** Information follows **

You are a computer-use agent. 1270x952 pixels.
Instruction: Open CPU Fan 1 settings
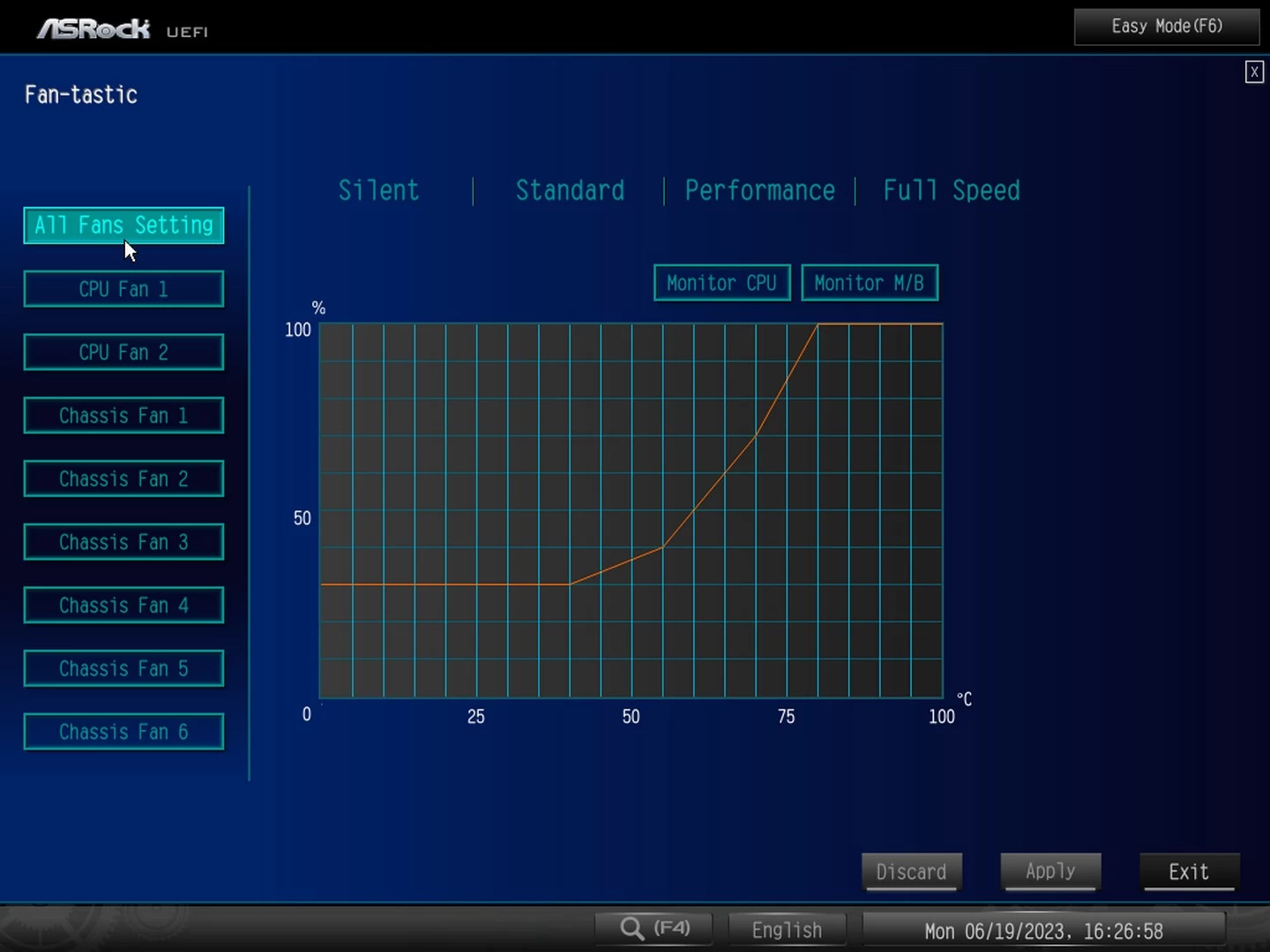[x=123, y=289]
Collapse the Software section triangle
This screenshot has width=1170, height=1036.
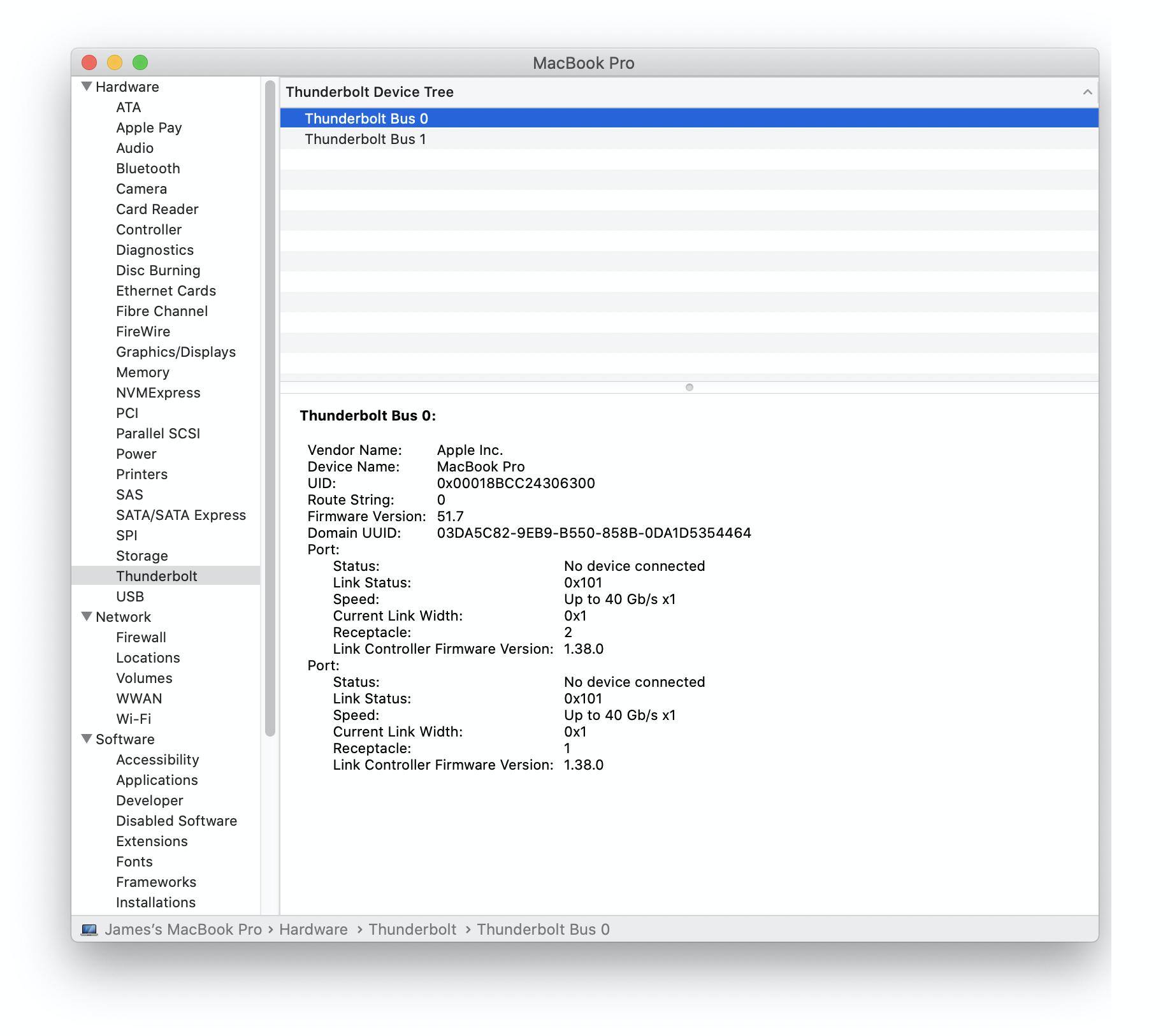coord(87,739)
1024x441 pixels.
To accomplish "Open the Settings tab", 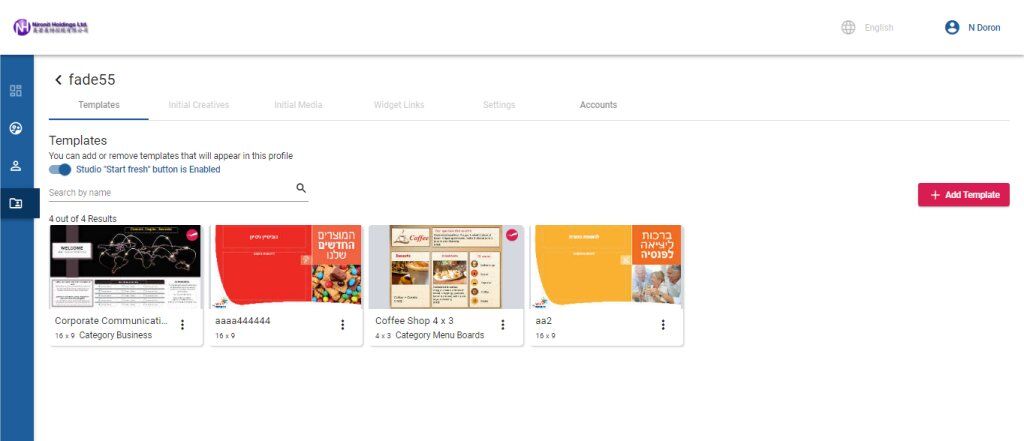I will (499, 105).
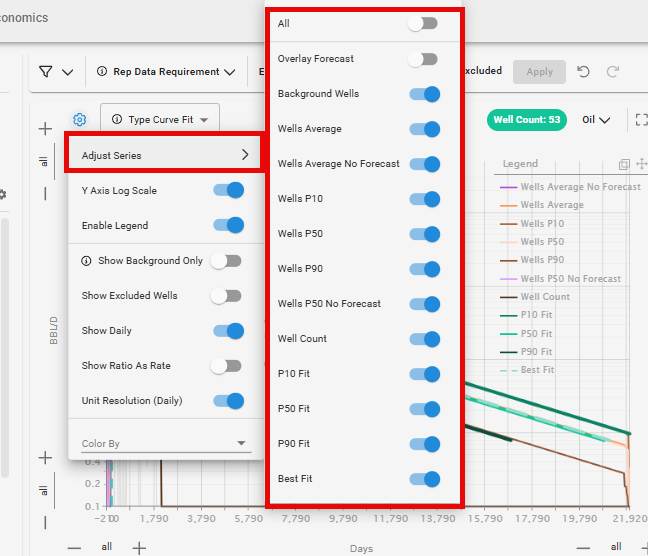Click the redo arrow icon

pos(612,72)
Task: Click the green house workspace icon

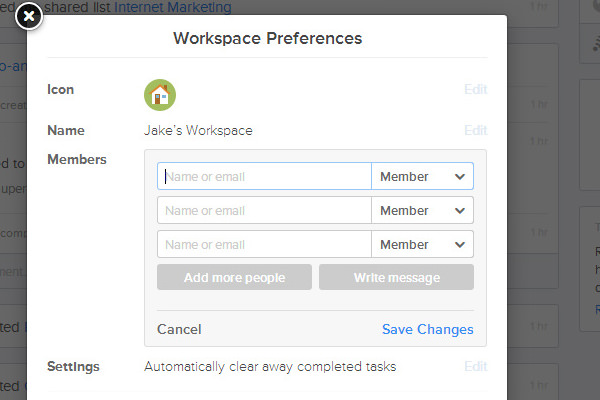Action: [x=160, y=95]
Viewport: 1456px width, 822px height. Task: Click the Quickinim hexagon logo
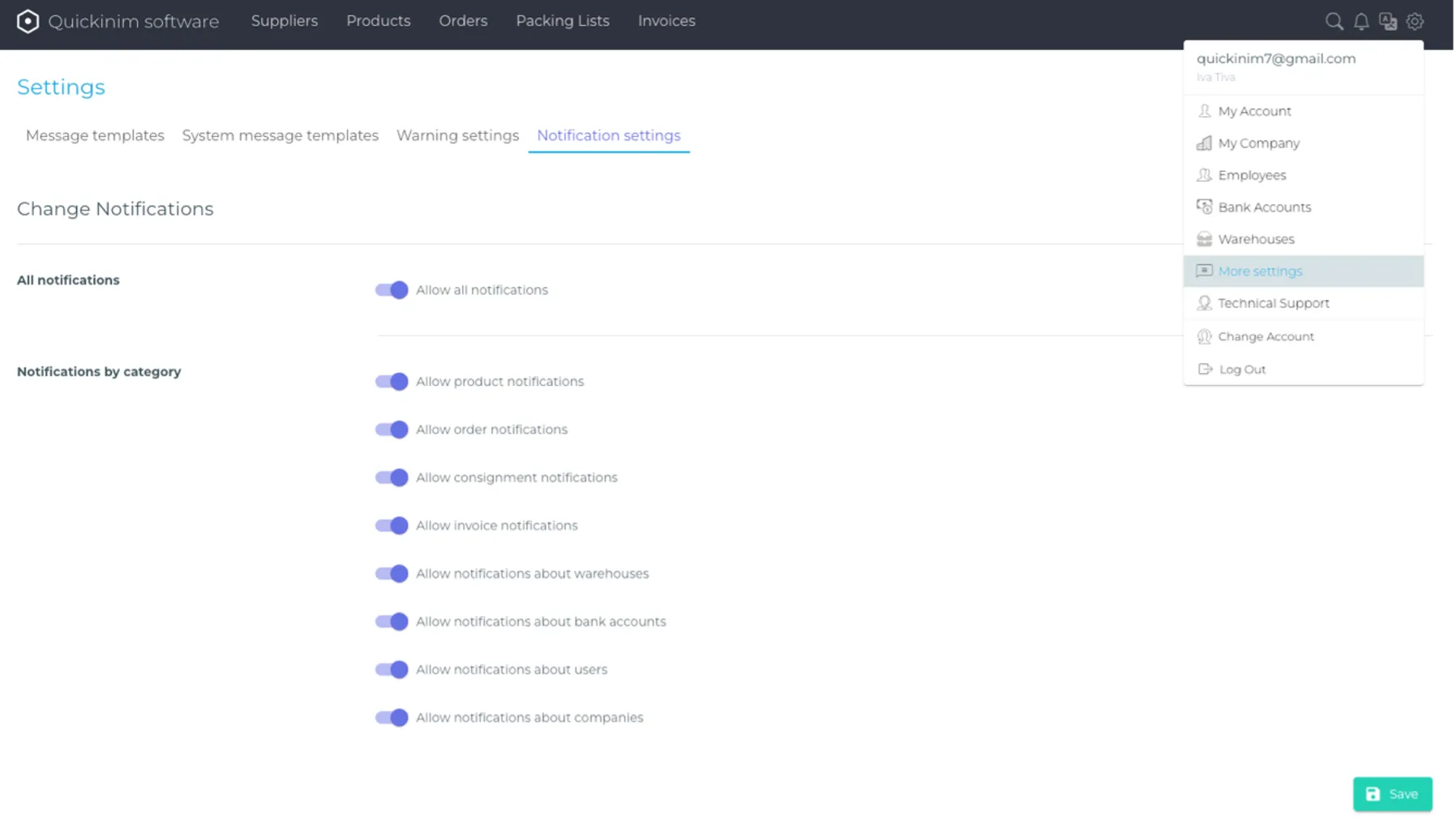pyautogui.click(x=28, y=21)
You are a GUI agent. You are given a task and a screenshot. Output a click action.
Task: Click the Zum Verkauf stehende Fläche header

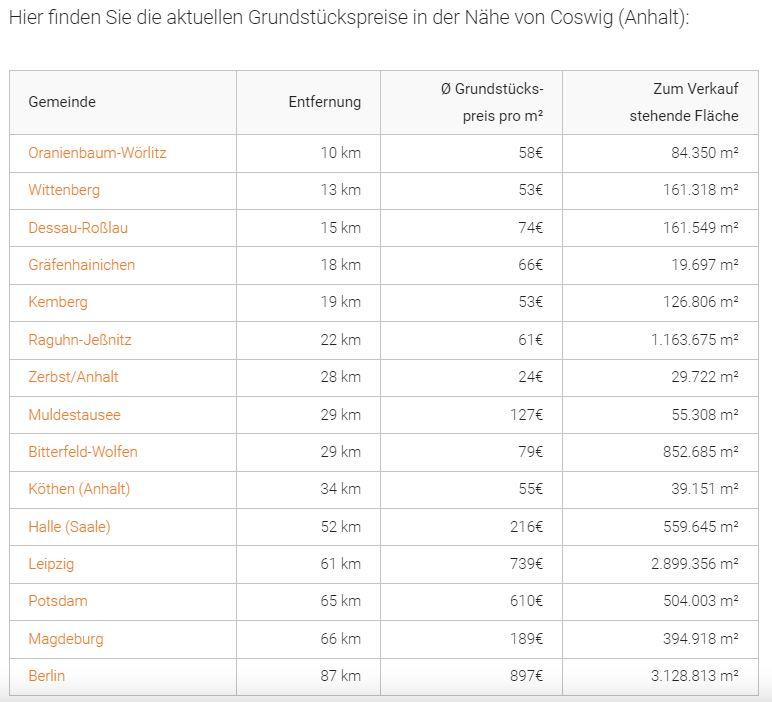[684, 102]
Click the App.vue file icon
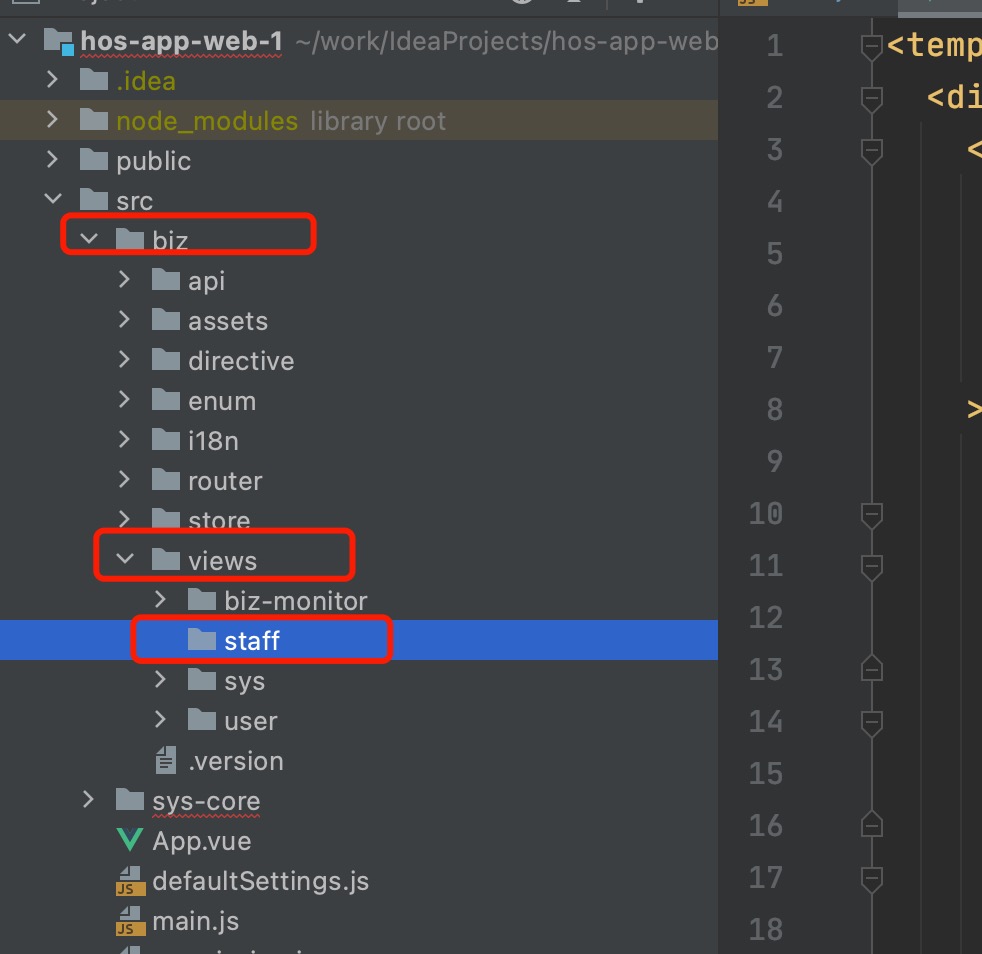 (130, 841)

** End of Information **

* [Directions]: Take from the listing above each line that contains the string "agent".

* [Response to the task]:
You are a computer-use agent. 1270x952 pixels.
You are a GUI agent. You are given a task and a screenshot. Output a click action.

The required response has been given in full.